WFDM-FM
- Franklin, Indiana; United States;
- Broadcast area: Indianapolis metropolitan area
- Frequency: 95.9 MHz
- Branding: Freedom 95

Programming
- Format: Talk (WXLW simulcast)
- Network: Townhall News
- Affiliations: Premiere Networks Westwood One Compass Media Networks

Ownership
- Owner: Pilgrim Communications LLC
- Sister stations: WXLW

History
- First air date: December 15, 1961; 64 years ago
- Call sign meaning: W FreeDoM

Technical information
- Licensing authority: FCC
- Facility ID: 21842
- Class: A
- ERP: 3,400 watts
- HAAT: 91 meters (299 ft)

Links
- Public license information: Public file; LMS;
- Webcast: Listen Live
- Website: freedom95.us

= WFDM-FM =

WFDM-FM (95.9 MHz, "Freedom 95") is a commercial radio station licensed to Franklin, Indiana, and serving the greater Indianapolis metropolitan area.

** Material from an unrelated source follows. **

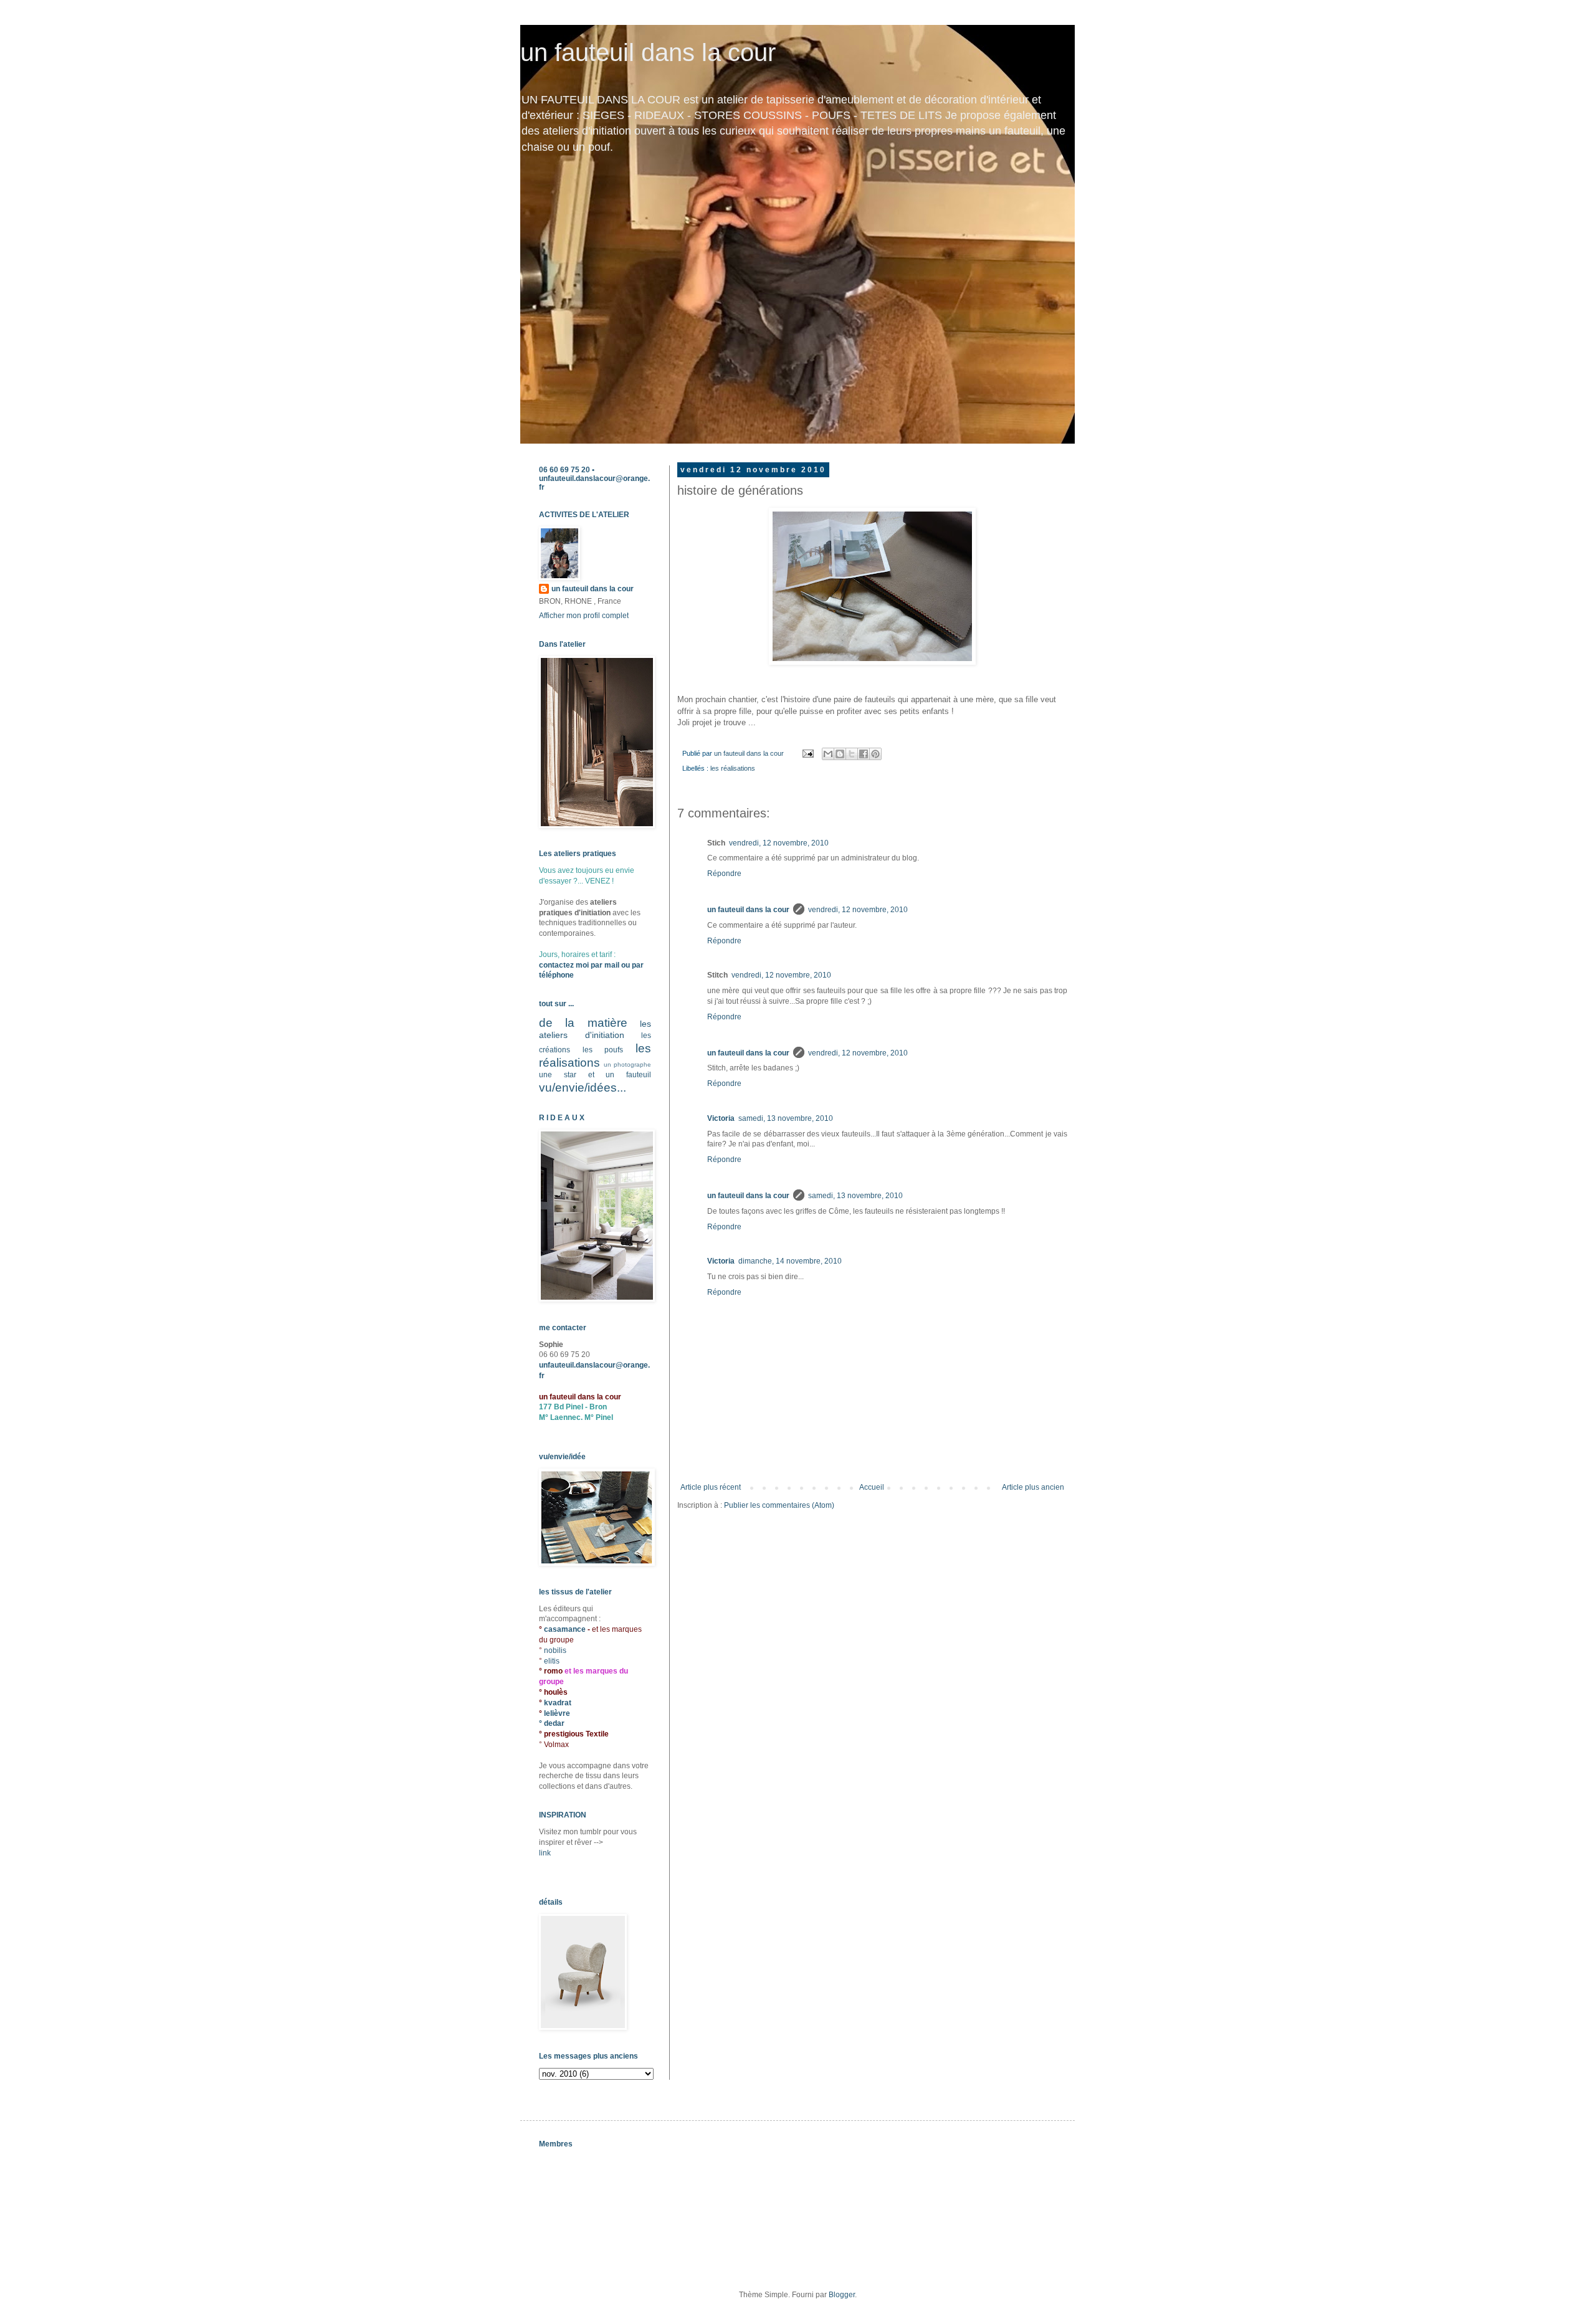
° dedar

The station is owned by Pilgrim Communications LLC and airs a conservative talk radio format. It is simulcast with co-owned AM 950 WXLW.

The studios and offices are on Industrial Drive in Franklin, Indiana. The transmitter is co-located with the studios, near U.S. Route 31. WFDM-FM is a Class A FM station with an effective radiated power (ERP) of 3,400 watts. By contrast, some Indianapolis stations are powered at 50,000 watts.

==Programming==
WFDM-FM and WXLW have one local show, with morning host Todd Huff. The rest of the weekday schedule is made up of nationally syndicated talk shows, including Dave Ramsey, Glenn Beck, Sean Hannity, Mark Levin, Joe Pags, "Our American Stories with Lee Habeeb" and "This Morning, America's First News with Gordon Deal." Most hours begin with an update from Townhall News.

== History ==
The station signed on the air on December 15, 1961, as WIFN with a middle of the road (MOR) format. It was owned by Howell B. Phillips and was powered at only 790 watts. In 1970, the station was acquired by William R. Vogel and Ronald Douglas. The partners continued the MOR format and boosted the power to 3,000 watts.

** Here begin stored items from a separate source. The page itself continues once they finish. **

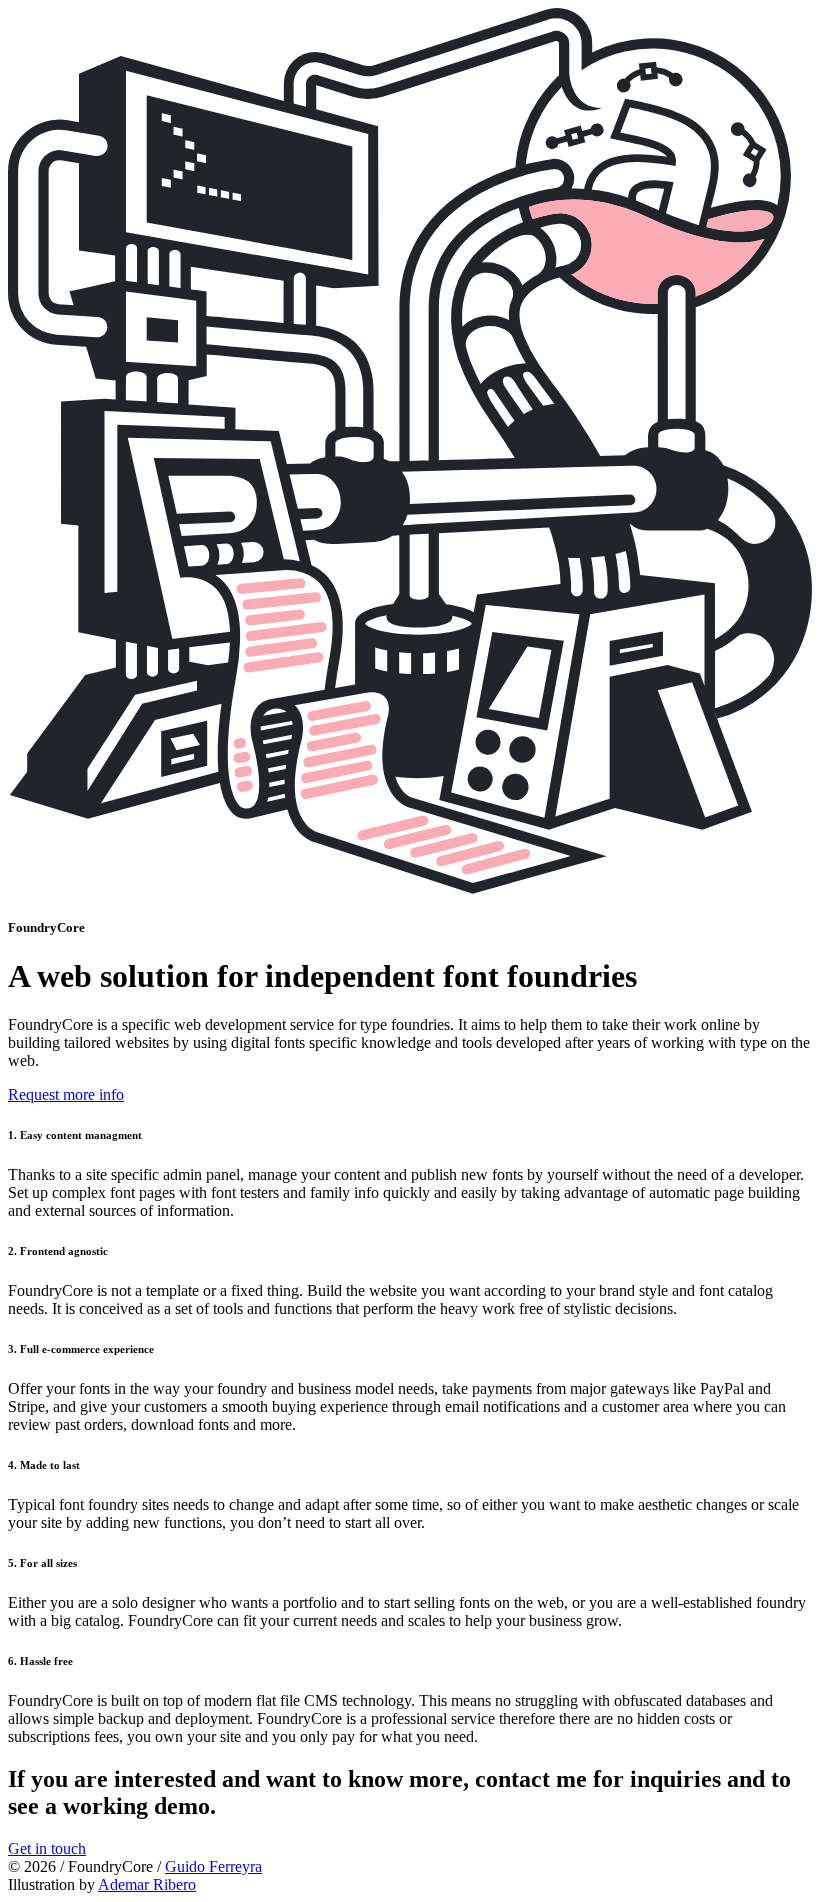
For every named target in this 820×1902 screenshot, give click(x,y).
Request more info (66, 1094)
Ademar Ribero (147, 1884)
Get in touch (47, 1848)
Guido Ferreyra (213, 1866)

In 2000, it became "95.9 the Point," airing mainly conservative talk programming. On July 1, 2003, the station flipped formats to Contemporary Christian Music (CCM) and became WIJY, "Joy 96," after another Indianapolis-area station that had aired CCM music, 98.3 WXIR, switched to "Radio Disney" as WRDZ-FM.

On September 21, 2005, it flipped again, this time to Oldies as WIAU "Gold 95.9." It used the ABC "Pure Gold" format and the same image campaign previously used on "Gold 104.5" WGLD in Indianapolis, which had just flipped to adult hits "Jack FM" WJJK.

On Monday, November 12, 2007, the station dropped the Oldies format, and WFDM-FM "Freedom 95.9" began. It carried virtually the same weekday lineup that had previously been heard on Indianapolis-area station 93.9 WWFT (now WNDX). Beginning in September 2012, Pilgrim Communications began simulcasting WFDM-FM's talk programming on AM 950 WXLW, broadening the station's coverage area, including communities north of Indianapolis that have trouble receiving the FM signal.